The prevalence and incidence of PF-ILD increased significantly between 2012 and 2018, by 4.3 and 1.6 times, respectively. Despite the possible influx of earlier patients by diagnostic technology like HRCT, [45] the prognosis showed no improvement. The mortality of PF-ILD was higher than that of IPF in all years, suggesting unmet healthcare needs [46].

While direct comparisons between studies are cautious due to differing target groups and subclassification criteria, the proportion of subtypes in PF-ILD also varied from study to study. For example, whereas the proportion of rheumatoid arthritis-ILD was quite high in our study (31% vs. 4%), that of systemic sclerosis was remarkably high in the PROGRESS study. (26% vs. 6%) (11) In the clinical cohort study in the UK, the most common diagnoses associated with a PF-ILD were hypersensitivity pneumonitis-ILD (33.2%), unclassifiable ILD (17.3%), and connective tissue disease-ILDs including rheumatoid arthritis-ILD (16.6%), while our study indicated as 1%, 50%, and 47%, respectively. Connective tissue disease-associated ILD (0.5–10.2 per 100,000 people) and sarcoidosis (1.9–66.1 per 100,000 people) were reported as the most common subtypes in the systematic literature review, [7] while the numbers were figured as 0.8/100,000 and 0.05/100,000, respectively in our study, as of 2018.

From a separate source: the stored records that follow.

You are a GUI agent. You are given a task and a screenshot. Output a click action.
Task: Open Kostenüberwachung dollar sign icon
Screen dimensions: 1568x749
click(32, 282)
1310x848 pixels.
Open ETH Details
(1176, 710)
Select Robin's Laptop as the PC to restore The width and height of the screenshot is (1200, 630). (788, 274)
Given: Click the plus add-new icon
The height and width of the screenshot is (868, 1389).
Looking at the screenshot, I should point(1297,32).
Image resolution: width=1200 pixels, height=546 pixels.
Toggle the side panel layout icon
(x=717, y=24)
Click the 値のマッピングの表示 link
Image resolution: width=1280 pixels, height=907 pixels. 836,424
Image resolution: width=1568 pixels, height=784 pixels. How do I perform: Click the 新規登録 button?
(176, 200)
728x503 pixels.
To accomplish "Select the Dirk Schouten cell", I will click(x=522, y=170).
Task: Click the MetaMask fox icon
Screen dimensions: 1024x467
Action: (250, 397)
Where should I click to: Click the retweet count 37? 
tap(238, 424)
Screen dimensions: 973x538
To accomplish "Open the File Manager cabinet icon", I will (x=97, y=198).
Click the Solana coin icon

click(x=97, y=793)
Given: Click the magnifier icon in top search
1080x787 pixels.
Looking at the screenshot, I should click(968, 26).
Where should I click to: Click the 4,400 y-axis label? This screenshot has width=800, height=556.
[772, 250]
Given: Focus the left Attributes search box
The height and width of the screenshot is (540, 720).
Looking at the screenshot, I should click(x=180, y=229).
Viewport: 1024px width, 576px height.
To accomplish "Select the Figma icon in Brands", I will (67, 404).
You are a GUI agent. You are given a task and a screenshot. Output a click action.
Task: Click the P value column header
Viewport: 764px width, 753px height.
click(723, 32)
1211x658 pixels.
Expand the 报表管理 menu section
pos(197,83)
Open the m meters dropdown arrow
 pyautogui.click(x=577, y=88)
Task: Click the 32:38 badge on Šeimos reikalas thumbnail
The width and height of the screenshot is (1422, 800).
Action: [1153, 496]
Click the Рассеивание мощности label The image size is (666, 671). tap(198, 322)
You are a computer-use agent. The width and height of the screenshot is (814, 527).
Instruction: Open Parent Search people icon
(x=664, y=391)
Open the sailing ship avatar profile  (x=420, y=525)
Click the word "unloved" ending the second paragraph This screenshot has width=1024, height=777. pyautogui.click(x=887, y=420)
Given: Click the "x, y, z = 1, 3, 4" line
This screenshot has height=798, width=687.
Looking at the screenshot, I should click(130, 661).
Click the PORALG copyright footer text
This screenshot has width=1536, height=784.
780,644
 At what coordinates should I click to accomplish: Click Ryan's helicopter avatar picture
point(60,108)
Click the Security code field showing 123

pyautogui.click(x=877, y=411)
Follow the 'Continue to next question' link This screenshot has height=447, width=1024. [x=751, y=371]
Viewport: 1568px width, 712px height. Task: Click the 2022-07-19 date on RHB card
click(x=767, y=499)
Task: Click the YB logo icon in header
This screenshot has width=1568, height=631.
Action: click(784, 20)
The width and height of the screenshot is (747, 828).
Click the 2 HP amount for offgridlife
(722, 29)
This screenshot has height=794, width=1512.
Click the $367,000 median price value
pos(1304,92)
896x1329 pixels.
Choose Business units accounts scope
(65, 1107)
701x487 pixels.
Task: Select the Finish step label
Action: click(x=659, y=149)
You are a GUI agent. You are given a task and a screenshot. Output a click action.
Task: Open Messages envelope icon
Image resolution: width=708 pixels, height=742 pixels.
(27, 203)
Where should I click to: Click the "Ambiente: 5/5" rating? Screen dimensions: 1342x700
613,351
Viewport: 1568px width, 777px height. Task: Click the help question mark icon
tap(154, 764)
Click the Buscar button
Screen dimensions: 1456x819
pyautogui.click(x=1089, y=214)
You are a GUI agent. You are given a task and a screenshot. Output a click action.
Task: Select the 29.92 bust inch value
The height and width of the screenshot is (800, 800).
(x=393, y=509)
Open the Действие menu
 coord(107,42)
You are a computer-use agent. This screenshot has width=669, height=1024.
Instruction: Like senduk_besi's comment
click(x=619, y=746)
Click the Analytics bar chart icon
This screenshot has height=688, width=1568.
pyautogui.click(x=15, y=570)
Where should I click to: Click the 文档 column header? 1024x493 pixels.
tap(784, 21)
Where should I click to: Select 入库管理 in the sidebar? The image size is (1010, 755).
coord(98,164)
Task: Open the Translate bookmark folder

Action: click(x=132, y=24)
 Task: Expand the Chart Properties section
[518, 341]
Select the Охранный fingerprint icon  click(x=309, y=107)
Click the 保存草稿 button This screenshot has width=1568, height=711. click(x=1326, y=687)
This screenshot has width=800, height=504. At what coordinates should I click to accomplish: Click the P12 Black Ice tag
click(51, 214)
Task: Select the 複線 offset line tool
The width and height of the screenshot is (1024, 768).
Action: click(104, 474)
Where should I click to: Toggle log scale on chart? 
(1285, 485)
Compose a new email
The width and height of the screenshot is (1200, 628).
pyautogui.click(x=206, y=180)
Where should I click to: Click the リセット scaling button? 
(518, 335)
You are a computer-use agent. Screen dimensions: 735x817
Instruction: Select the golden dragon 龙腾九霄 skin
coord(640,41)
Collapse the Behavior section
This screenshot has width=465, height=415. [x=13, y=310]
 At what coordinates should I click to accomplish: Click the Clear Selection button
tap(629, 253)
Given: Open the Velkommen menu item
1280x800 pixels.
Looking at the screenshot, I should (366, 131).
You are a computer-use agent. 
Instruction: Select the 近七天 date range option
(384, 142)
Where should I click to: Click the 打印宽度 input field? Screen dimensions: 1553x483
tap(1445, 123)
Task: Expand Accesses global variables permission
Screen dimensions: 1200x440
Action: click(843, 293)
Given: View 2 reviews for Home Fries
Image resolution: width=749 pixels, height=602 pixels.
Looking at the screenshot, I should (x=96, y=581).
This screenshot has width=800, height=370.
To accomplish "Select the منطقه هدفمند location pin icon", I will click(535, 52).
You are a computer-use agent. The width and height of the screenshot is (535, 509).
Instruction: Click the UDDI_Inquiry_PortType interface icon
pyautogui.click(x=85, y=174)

The mortality of PF-ILD also varied by subtype, and the high mortality in unclassifiable ILD, which accounts for nearly half of all PF-ILD, is consistent with the previous study [11]. Such a poor prognosis in unclassifiable PF-ILD can be attributed to the lack of diagnostic location and the associated management uncertainty [15, 47]. This study also revealed that rheumatoid arthritis-PF-ILD was a specific burden in Korea. Besides, the development of ILD in rheumatoid arthritis has been linked to a three-fold increased mortality [48]. Special efforts should be given to improve survival in unclassifiable-ILD and rheumatoid arthritis-ILD.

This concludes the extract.